4. This may be the year to RE-EXAMINE YOUR PRIORITIES: Such as NOT writing greeting cards, or NOT doing the holiday baking or decorating, or NOT putting up a tree or preparing
the family dinner, etc.

---It is important to ask yourself, "Do I really enjoy doing this? Is this a task that can be shared?"

---This might be the year to hire a caterer or buy a prepared dinner from the grocery store.

5. It is important to recognize your loved one's presence in the family or social circle. Let's face it, he or she is very present, even if you can't touch them. So, go ahead, and do what will give you pleasure or peace....

---Hang a stocking for your loved one, into which people can put notes with their thoughts or feelings.

---Listen to music that was especially liked by your loved one; look at photographs.

---Set his/her place at the dinner table and decorate his/her place with flowers or a candle.

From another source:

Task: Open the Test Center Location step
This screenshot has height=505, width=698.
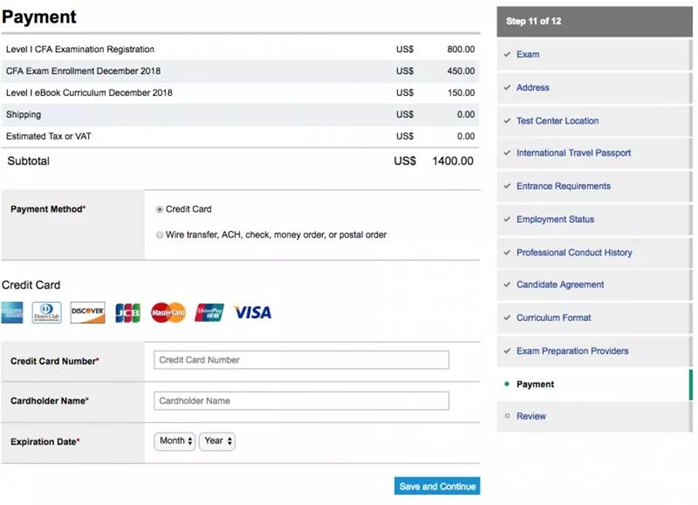Action: [557, 121]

---Give in to that urge to buy your loved one a present, enjoy wrapping it, and then give it to a charity or a homeless person.

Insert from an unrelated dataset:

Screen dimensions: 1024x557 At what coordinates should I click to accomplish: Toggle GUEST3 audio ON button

6. If you decide to do holiday shopping, make a list ahead of time and keep it handy for a day when you feel like shopping, or shop through an online catalog.

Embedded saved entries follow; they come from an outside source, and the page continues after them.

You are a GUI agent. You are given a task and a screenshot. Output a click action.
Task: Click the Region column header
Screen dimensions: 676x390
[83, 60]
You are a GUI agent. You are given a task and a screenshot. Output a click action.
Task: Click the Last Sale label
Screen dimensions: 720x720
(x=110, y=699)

7. This next item is critical: Try to get enough rest. The holidays can be emotionally and physically draining.

8. Your feelings will, no doubt, be ever-present, so, please, allow yourself to express your feelings.
Holidays often magnify feelings of loss, especially when the loved one has only recently died or was recently relocated to a facility or hospice. It is natural to feel sadness. Give yourself time-outs from socializing.

9. Grief can be a lonely experience, either because our friends and family members are protecting themselves from their own feelings by staying away from us, or because we choose to demonstrate a stiff upper lip and keep our pain to ourselves. It is important that you share concerns, apprehensions, and sadness with a friend. The need for support is often greater during
holidays.

10. Here are a few DON'Ts.....

---Don't hesitate to call a clergyperson or a therapist for support.
---Don't be afraid to have fun. Laughter and joy are not disrespectful. Give yourself and your family members permission to celebrate and to take pleasure in the holidays.

Perspective is important, if not readily available, when we are grieving. Try to remind yourself that it won't always hurt this much, because, truth be told, it won't always hurt this much. It may always hurt some, and some years it may hurt more than others, but the pain won't always be as acute as it is during the first and second years.